• [Task objective]
Please write each entry out again exactly as shown.

[Collected data entries]
··········
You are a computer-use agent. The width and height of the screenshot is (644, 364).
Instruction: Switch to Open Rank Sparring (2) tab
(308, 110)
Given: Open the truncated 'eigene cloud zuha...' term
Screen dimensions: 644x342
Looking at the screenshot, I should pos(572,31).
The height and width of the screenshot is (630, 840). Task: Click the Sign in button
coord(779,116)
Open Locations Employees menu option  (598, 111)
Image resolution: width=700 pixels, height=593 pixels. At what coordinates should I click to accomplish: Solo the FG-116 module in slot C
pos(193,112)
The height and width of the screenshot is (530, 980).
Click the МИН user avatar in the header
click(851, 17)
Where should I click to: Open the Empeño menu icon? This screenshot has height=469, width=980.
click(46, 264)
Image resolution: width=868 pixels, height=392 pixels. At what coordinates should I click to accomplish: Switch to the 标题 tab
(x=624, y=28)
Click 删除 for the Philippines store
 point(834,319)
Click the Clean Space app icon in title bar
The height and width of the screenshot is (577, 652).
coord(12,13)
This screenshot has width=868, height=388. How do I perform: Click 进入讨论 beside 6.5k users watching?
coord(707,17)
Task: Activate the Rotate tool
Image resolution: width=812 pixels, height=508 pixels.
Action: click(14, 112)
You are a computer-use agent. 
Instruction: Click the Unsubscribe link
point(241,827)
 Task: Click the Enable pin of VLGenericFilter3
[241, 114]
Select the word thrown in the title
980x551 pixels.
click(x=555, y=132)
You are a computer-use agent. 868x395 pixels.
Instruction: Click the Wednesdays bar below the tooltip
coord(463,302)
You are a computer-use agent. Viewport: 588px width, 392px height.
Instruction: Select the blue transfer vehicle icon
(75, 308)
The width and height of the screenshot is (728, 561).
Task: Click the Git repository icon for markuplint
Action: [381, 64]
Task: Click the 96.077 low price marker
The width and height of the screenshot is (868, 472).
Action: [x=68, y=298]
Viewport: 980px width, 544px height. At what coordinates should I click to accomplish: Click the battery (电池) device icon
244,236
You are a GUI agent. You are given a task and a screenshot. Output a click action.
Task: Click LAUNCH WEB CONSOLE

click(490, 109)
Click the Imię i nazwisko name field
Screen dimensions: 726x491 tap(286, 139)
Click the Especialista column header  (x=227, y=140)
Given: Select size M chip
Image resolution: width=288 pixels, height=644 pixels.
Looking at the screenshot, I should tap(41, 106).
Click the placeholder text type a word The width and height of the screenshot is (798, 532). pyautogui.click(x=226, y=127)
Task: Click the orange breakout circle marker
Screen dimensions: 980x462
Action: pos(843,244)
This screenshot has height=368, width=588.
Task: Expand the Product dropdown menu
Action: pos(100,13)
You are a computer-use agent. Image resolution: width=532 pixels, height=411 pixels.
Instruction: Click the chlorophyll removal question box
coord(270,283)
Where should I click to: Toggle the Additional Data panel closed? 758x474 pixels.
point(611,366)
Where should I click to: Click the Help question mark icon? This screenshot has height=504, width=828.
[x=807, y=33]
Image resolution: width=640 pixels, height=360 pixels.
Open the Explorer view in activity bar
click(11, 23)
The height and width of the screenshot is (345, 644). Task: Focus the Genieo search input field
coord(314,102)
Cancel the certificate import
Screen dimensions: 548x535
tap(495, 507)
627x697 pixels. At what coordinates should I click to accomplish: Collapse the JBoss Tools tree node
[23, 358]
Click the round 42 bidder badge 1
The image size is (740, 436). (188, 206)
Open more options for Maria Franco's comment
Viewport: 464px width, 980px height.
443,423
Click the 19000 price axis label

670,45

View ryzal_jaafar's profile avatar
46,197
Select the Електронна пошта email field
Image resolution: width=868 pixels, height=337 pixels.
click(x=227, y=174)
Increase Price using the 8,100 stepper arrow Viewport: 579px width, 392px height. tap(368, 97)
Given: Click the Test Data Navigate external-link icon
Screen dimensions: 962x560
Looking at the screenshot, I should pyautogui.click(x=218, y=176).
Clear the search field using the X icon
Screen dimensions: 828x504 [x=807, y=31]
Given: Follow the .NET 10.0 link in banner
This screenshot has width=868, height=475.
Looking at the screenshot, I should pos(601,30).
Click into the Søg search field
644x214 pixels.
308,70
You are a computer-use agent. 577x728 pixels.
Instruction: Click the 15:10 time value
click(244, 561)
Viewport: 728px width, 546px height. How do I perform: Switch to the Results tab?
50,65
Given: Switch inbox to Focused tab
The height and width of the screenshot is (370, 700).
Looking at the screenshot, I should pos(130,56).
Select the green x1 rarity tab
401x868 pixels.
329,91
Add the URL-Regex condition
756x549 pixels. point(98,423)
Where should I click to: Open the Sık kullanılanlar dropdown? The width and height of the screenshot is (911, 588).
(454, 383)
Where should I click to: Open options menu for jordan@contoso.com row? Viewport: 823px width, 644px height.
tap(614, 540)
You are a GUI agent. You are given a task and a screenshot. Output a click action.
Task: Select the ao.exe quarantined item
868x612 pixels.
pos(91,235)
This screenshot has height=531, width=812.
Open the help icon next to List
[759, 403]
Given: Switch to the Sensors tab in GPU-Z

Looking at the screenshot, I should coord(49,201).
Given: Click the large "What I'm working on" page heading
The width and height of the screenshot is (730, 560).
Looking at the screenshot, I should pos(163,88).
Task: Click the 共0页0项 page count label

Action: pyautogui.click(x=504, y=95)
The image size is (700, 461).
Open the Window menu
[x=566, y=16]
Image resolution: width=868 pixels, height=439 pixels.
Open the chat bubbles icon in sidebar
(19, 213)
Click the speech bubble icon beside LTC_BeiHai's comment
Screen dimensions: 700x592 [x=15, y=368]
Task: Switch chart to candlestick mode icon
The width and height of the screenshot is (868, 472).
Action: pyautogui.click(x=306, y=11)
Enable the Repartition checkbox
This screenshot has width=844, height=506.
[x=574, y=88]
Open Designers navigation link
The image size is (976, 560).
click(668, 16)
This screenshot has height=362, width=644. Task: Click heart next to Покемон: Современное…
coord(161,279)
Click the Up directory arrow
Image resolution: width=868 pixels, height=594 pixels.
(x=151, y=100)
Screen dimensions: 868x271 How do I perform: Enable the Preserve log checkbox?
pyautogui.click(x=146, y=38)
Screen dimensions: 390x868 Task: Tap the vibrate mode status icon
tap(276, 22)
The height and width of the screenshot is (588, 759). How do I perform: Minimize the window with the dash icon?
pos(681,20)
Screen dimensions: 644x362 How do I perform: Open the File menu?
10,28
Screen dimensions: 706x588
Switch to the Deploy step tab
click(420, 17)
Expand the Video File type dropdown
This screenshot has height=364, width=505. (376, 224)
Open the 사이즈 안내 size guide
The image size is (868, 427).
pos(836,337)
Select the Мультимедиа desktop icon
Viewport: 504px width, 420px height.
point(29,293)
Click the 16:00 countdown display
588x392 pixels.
··········
• [Solution to the problem]
You are a computer-use agent. The width and height of the screenshot is (644, 364).
Instruction: Switch to Open Rank Sparring (2) tab
(308, 110)
Given: Open the truncated 'eigene cloud zuha...' term
Screen dimensions: 644x342
Looking at the screenshot, I should pos(572,31).
The height and width of the screenshot is (630, 840). Task: Click the Sign in button
coord(779,116)
Open Locations Employees menu option  (598, 111)
Image resolution: width=700 pixels, height=593 pixels. At what coordinates should I click to accomplish: Solo the FG-116 module in slot C
pos(193,112)
The height and width of the screenshot is (530, 980).
Click the МИН user avatar in the header
click(851, 17)
Where should I click to: Open the Empeño menu icon? This screenshot has height=469, width=980.
click(46, 264)
Image resolution: width=868 pixels, height=392 pixels. At what coordinates should I click to accomplish: Switch to the 标题 tab
(x=624, y=28)
Click 删除 for the Philippines store
 point(834,319)
Click the Clean Space app icon in title bar
The height and width of the screenshot is (577, 652).
coord(12,13)
This screenshot has width=868, height=388. How do I perform: Click 进入讨论 beside 6.5k users watching?
coord(707,17)
Task: Activate the Rotate tool
Image resolution: width=812 pixels, height=508 pixels.
Action: click(14, 112)
You are a computer-use agent. 
Instruction: Click the Unsubscribe link
point(241,827)
 Task: Click the Enable pin of VLGenericFilter3
[241, 114]
Select the word thrown in the title
980x551 pixels.
click(x=555, y=132)
You are a computer-use agent. 868x395 pixels.
Instruction: Click the Wednesdays bar below the tooltip
coord(463,302)
You are a computer-use agent. Viewport: 588px width, 392px height.
Instruction: Select the blue transfer vehicle icon
(75, 308)
The width and height of the screenshot is (728, 561).
Task: Click the Git repository icon for markuplint
Action: [381, 64]
Task: Click the 96.077 low price marker
The width and height of the screenshot is (868, 472).
Action: [x=68, y=298]
Viewport: 980px width, 544px height. At what coordinates should I click to accomplish: Click the battery (电池) device icon
244,236
You are a GUI agent. You are given a task and a screenshot. Output a click action.
Task: Click LAUNCH WEB CONSOLE

click(490, 109)
Click the Imię i nazwisko name field
Screen dimensions: 726x491 tap(286, 139)
Click the Especialista column header  (x=227, y=140)
Given: Select size M chip
Image resolution: width=288 pixels, height=644 pixels.
Looking at the screenshot, I should tap(41, 106).
Click the placeholder text type a word The width and height of the screenshot is (798, 532). pyautogui.click(x=226, y=127)
Task: Click the orange breakout circle marker
Screen dimensions: 980x462
Action: pos(843,244)
This screenshot has height=368, width=588.
Task: Expand the Product dropdown menu
Action: pos(100,13)
You are a computer-use agent. Image resolution: width=532 pixels, height=411 pixels.
Instruction: Click the chlorophyll removal question box
coord(270,283)
Where should I click to: Toggle the Additional Data panel closed? 758x474 pixels.
point(611,366)
Where should I click to: Click the Help question mark icon? This screenshot has height=504, width=828.
[x=807, y=33]
Image resolution: width=640 pixels, height=360 pixels.
Open the Explorer view in activity bar
click(11, 23)
The height and width of the screenshot is (345, 644). Task: Focus the Genieo search input field
coord(314,102)
Cancel the certificate import
Screen dimensions: 548x535
tap(495, 507)
627x697 pixels. At what coordinates should I click to accomplish: Collapse the JBoss Tools tree node
[23, 358]
Click the round 42 bidder badge 1
The image size is (740, 436). (188, 206)
Open more options for Maria Franco's comment
Viewport: 464px width, 980px height.
443,423
Click the 19000 price axis label

670,45

View ryzal_jaafar's profile avatar
46,197
Select the Електронна пошта email field
Image resolution: width=868 pixels, height=337 pixels.
click(x=227, y=174)
Increase Price using the 8,100 stepper arrow Viewport: 579px width, 392px height. tap(368, 97)
Given: Click the Test Data Navigate external-link icon
Screen dimensions: 962x560
Looking at the screenshot, I should pyautogui.click(x=218, y=176).
Clear the search field using the X icon
Screen dimensions: 828x504 [x=807, y=31]
Given: Follow the .NET 10.0 link in banner
This screenshot has width=868, height=475.
Looking at the screenshot, I should pos(601,30).
Click into the Søg search field
644x214 pixels.
308,70
You are a computer-use agent. 577x728 pixels.
Instruction: Click the 15:10 time value
click(244, 561)
Viewport: 728px width, 546px height. How do I perform: Switch to the Results tab?
50,65
Given: Switch inbox to Focused tab
The height and width of the screenshot is (370, 700).
Looking at the screenshot, I should pos(130,56).
Select the green x1 rarity tab
401x868 pixels.
329,91
Add the URL-Regex condition
756x549 pixels. point(98,423)
Where should I click to: Open the Sık kullanılanlar dropdown? The width and height of the screenshot is (911, 588).
(454, 383)
Where should I click to: Open options menu for jordan@contoso.com row? Viewport: 823px width, 644px height.
tap(614, 540)
You are a GUI agent. You are given a task and a screenshot. Output a click action.
Task: Select the ao.exe quarantined item
868x612 pixels.
pos(91,235)
This screenshot has height=531, width=812.
Open the help icon next to List
[759, 403]
Given: Switch to the Sensors tab in GPU-Z

Looking at the screenshot, I should coord(49,201).
Given: Click the large "What I'm working on" page heading
The width and height of the screenshot is (730, 560).
Looking at the screenshot, I should pos(163,88).
Task: Click the 共0页0项 page count label

Action: pyautogui.click(x=504, y=95)
The image size is (700, 461).
Open the Window menu
[x=566, y=16]
Image resolution: width=868 pixels, height=439 pixels.
Open the chat bubbles icon in sidebar
(19, 213)
Click the speech bubble icon beside LTC_BeiHai's comment
Screen dimensions: 700x592 [x=15, y=368]
Task: Switch chart to candlestick mode icon
The width and height of the screenshot is (868, 472).
Action: pyautogui.click(x=306, y=11)
Enable the Repartition checkbox
This screenshot has width=844, height=506.
[x=574, y=88]
Open Designers navigation link
The image size is (976, 560).
click(668, 16)
This screenshot has height=362, width=644. Task: Click heart next to Покемон: Современное…
coord(161,279)
Click the Up directory arrow
Image resolution: width=868 pixels, height=594 pixels.
(x=151, y=100)
Screen dimensions: 868x271 How do I perform: Enable the Preserve log checkbox?
pyautogui.click(x=146, y=38)
Screen dimensions: 390x868 Task: Tap the vibrate mode status icon
tap(276, 22)
The height and width of the screenshot is (588, 759). How do I perform: Minimize the window with the dash icon?
pos(681,20)
Screen dimensions: 644x362 How do I perform: Open the File menu?
10,28
Screen dimensions: 706x588
Switch to the Deploy step tab
click(420, 17)
Expand the Video File type dropdown
This screenshot has height=364, width=505. (376, 224)
Open the 사이즈 안내 size guide
The image size is (868, 427).
pos(836,337)
Select the Мультимедиа desktop icon
Viewport: 504px width, 420px height.
point(29,293)
Click the 16:00 countdown display
588x392 pixels.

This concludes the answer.